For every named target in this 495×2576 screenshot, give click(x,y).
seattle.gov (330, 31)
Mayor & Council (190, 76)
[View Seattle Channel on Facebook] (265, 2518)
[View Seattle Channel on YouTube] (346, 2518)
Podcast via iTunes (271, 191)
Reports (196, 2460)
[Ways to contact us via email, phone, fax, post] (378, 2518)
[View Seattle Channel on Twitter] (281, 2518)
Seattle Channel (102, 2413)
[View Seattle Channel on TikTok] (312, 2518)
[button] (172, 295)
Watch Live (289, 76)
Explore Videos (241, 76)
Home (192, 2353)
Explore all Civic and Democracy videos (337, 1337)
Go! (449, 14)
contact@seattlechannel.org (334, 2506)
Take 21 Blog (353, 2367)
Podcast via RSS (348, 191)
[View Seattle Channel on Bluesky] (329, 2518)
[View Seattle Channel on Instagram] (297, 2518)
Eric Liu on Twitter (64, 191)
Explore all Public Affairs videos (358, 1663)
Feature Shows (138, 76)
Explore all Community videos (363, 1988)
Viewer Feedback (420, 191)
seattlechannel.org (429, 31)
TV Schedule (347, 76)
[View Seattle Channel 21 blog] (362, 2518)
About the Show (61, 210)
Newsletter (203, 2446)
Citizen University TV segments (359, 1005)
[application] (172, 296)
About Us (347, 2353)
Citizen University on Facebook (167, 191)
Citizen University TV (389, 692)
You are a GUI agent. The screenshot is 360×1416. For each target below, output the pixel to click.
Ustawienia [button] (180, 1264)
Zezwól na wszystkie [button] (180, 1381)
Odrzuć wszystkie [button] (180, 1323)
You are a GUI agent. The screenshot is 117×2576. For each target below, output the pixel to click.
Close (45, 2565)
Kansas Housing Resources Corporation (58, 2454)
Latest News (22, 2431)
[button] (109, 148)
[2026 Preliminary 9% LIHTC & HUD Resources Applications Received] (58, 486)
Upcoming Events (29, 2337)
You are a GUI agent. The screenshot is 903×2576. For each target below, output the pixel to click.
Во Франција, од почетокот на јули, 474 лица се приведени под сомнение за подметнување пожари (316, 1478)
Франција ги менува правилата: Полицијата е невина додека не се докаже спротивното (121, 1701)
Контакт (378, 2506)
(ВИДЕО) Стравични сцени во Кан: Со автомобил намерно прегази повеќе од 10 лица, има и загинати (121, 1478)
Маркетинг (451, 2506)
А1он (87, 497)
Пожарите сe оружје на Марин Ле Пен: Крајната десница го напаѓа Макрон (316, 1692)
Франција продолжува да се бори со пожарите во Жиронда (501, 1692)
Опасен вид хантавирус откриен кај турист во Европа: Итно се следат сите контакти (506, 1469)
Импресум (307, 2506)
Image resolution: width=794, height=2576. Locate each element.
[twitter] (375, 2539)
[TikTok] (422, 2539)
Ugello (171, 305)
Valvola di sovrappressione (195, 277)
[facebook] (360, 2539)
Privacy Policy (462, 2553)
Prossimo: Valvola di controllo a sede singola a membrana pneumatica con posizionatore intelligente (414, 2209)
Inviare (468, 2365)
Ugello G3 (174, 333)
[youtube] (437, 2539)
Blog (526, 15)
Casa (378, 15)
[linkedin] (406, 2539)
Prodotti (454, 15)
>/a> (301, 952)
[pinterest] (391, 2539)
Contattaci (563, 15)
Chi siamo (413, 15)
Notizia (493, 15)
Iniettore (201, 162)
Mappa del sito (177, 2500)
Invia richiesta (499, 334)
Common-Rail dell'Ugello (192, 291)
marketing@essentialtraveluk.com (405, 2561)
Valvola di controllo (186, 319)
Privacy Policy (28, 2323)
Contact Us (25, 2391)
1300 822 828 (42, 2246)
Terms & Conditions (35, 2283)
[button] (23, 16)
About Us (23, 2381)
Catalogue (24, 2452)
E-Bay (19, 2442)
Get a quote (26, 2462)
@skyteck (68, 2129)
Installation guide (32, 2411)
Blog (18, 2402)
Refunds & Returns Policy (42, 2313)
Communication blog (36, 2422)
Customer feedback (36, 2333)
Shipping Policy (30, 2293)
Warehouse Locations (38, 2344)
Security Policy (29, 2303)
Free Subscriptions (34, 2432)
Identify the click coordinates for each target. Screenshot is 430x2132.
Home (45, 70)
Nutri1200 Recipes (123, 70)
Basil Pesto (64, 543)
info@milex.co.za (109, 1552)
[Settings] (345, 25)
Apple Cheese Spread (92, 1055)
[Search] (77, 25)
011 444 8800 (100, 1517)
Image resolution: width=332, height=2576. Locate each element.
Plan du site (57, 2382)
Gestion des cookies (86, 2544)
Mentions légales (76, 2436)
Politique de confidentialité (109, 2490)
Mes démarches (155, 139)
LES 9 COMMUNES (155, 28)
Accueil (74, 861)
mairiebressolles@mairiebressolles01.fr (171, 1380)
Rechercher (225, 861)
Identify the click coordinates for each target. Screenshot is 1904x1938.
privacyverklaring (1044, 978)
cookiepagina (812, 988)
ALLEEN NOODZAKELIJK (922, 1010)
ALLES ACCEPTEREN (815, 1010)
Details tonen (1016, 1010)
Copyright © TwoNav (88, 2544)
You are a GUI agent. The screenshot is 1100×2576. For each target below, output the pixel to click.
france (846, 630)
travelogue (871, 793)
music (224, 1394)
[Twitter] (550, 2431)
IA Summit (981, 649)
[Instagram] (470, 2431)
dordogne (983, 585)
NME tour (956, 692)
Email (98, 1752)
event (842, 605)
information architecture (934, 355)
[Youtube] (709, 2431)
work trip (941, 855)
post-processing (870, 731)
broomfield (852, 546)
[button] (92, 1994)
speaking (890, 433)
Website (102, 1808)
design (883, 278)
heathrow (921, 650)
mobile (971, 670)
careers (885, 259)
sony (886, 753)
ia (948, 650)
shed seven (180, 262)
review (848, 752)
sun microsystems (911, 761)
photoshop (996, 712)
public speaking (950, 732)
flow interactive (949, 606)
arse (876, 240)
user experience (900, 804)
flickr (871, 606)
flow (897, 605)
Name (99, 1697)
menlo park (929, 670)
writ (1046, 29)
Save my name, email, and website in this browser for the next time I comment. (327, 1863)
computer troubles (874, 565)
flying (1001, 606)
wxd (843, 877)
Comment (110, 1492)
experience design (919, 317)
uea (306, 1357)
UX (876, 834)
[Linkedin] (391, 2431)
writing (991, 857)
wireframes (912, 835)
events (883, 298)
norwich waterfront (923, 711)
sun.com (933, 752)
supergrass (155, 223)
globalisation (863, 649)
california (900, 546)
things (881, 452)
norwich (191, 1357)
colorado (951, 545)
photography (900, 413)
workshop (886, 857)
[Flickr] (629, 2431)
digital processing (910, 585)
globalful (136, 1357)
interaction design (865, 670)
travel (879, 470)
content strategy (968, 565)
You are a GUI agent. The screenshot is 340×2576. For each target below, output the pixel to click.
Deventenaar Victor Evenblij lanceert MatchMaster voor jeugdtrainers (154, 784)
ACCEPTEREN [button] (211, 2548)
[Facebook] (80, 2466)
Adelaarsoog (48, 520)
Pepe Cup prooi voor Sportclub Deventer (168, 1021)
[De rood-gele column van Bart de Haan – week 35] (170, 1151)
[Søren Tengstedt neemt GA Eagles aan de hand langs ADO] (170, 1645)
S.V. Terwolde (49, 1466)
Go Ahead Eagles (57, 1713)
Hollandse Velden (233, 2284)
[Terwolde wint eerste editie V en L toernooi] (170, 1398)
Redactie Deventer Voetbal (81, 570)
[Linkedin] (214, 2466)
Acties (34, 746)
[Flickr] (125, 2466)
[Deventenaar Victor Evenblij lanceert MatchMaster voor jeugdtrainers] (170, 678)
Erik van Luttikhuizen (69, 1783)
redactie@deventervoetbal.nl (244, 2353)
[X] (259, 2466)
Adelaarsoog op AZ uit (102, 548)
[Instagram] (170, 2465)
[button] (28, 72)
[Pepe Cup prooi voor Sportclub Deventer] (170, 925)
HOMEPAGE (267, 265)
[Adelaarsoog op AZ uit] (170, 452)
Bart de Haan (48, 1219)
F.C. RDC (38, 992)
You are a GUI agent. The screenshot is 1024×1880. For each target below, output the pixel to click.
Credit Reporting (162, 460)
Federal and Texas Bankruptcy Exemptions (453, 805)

^^^^^^^^^^^^^^^^

_Directions for this task_. What is needed is every line from the beginning of the data up to and including the line with "You are a GUI agent. The screenshot is 903×2576.", given again word for word.

_Your response_.
For every named target in this 495×2576 screenshot, give click(x,y).
seattle.gov (330, 31)
Mayor & Council (190, 76)
[View Seattle Channel on Facebook] (265, 2518)
[View Seattle Channel on YouTube] (346, 2518)
Podcast via iTunes (271, 191)
Reports (196, 2460)
[Ways to contact us via email, phone, fax, post] (378, 2518)
[View Seattle Channel on Twitter] (281, 2518)
Seattle Channel (102, 2413)
[View Seattle Channel on TikTok] (312, 2518)
[button] (172, 295)
Watch Live (289, 76)
Explore Videos (241, 76)
Home (192, 2353)
Explore all Civic and Democracy videos (337, 1337)
Go! (449, 14)
contact@seattlechannel.org (334, 2506)
Take 21 Blog (353, 2367)
Podcast via RSS (348, 191)
[View Seattle Channel on Bluesky] (329, 2518)
[View Seattle Channel on Instagram] (297, 2518)
Eric Liu on Twitter (64, 191)
Explore all Public Affairs videos (358, 1663)
Feature Shows (138, 76)
Explore all Community videos (363, 1988)
Viewer Feedback (420, 191)
seattlechannel.org (429, 31)
TV Schedule (347, 76)
[View Seattle Channel 21 blog] (362, 2518)
About the Show (61, 210)
Newsletter (203, 2446)
Citizen University TV segments (359, 1005)
[application] (172, 296)
About Us (347, 2353)
Citizen University on Facebook (167, 191)
Citizen University TV (389, 692)
You are a GUI agent. The screenshot is 360×1416. For each target below, output the pixel to click.
Ustawienia [button] (180, 1264)
Zezwól na wszystkie [button] (180, 1381)
Odrzuć wszystkie [button] (180, 1323)
You are a GUI agent. The screenshot is 117×2576. For each target below, output the pixel to click.
Close (45, 2565)
Kansas Housing Resources Corporation (58, 2454)
Latest News (22, 2431)
[button] (109, 148)
[2026 Preliminary 9% LIHTC & HUD Resources Applications Received] (58, 486)
Upcoming Events (29, 2337)
You are a GUI agent. The screenshot is 903×2576. For each target below, output the pixel to click.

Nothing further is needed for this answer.